Bulletpoint Buddhism: Kamma
This is the second of my attempts to express Buddhist Concepts as completely and succinctly as possible. As with the first bulletpoints, this is my interpretation and it is incomplete.
I hope you like:)
Kamma
- What Kamma is not:
- Kamma is not currency.
- It is not earned and spent and exchanged.
- In some Buddhist cultures Kamma as merit has emerged but this idea is not in the Core Dhamma.
- Kamma is not justice.
- It does not make judgments.
- There is no absolute morality with which Kamma could be somehow entwined.
- Kamma is not energy/matter/force
- There is no force of Kamma that flows through life effecting things.
- There is no wave of Kamma good or bad that can wash over you.
- Kamma is not the results of actions.
- It is not the fruit (vipaka)
- What Kamma is:
- Logically
- All causes have effects
- Some causes are moral
- Some effects are moral
- Some moral causes have moral effects.
- All effects are causes
- Kamma is moral causation.
- Etiology with moral quantifications and conditionals.
- Mentally
- Mental events events can cause other mental events.
- Eg: If I see a sunrise, one mental event, that can cause a change of emotion, another mental event.
- Mental states and systems are variously balanced between progressive/productive states and regressive/disruptive states.
- Eg: Mental States can be "good" (happiness, mindfulness...) or "bad"...
- The term "balance" represents the manifold systems and aggregates of mind such that the realised product, the experience settles one macro-state.
- Its as if the experience of all the merging causes the experience of now as it is becoming and that experience becomes realised as one particular quality of experience.
- Just as the many and various tributaries of a river become that river.
- The kamma I create comes back to me in many ways, but it all becomes just the one experience of any given moment.
- If a Mental state B is an effect of a Mental state A then there will be a consistent and contiguous distribution of balance between A and B.
- This is saying that the mentality of an individual will not not have any random changes of balance between productive and disruptive states.
- The disposition/satisfaction/contentment of individuals flows continuous and connected.
- There are no gaps in the mental/moral/physical causal chains.
- Eg: If I am very happy today, sad tomorrow and quite happy the day after, then this transition will be a continuous and connected change in my mental states.
- Think of how a vista of clouds will change when watched.

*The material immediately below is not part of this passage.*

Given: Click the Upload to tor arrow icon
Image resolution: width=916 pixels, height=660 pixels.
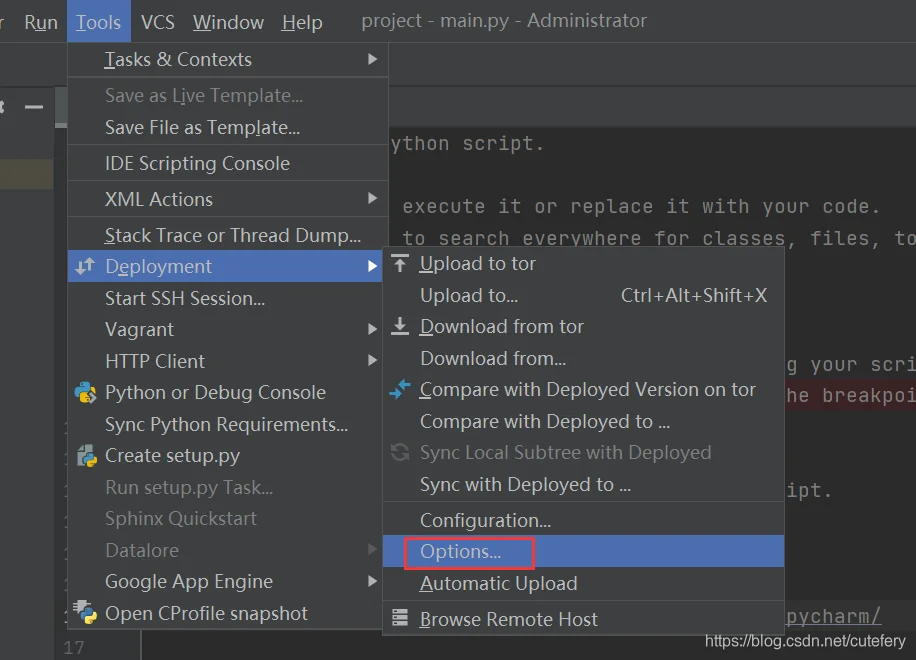Looking at the screenshot, I should (400, 264).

Each new state leads into the next but there are never points of discernible transition or sudden changes of kind.
- Disruptive states will most likely produce more disruptive/bad/unwanted states.
- Productive states will most likely produce more productive/good/desired states.
- Socially
- The interconnected systems of individuals and groups has many paths for moral causation.
- This interconnected web of moral/other causation is the closest there is to a "force" of Kamma.
- Disruptive causes are more likely to have disruptive future effects.
- Positive causes are more likely to have positive future effects.
- We can think of decisions we make as having social feedback.
- Well intentioned decisions will have more positive social feedback than bad.
- This feedback may be extant and obvious
- Eg: Mary is a good person because she saved the orphans and this fact causes other people to be good to her and her to feel good about her self and other people to be good to others.....
- The feedback may be subtle
- Eg: The smile from a stranger causes you to.....
- Understanding the karmic relationship you have with others is essential to following Dharma.
- Altruistically
- Good actions have more ways to benefit the doer than bad actions.
- Kamma is the motivation/intention.
- It is not the fruit (vipaka)
- Individually
- Only the individual has awareness of the mental states they experience.
- Only the individual has potential causal control over their mental states.
- Mental states and decisions are causes.
- Only the individual can choose to cause a change in their mental states.
- Philosophically
- Kamma emerges when there is a sufficient depth/complexity of interconnected systems with choice/morality/self-interest to allow for macroscopic changes in the mental states of individuals.
- EG: You may feel "glum" for no reason you can pinpoint but there will be antecedent reasons/decisions of immense complexity that entail this "glumness".
- Antecedent causes could be material (more selenium!), sensory (my back aches) or more directly to do with thought and consciousness (life is rubbish today!) and there is a compatibility between them.
- Kamma supervenes upon/emerges from mental-moral-social systems where decisions are the significant motivator.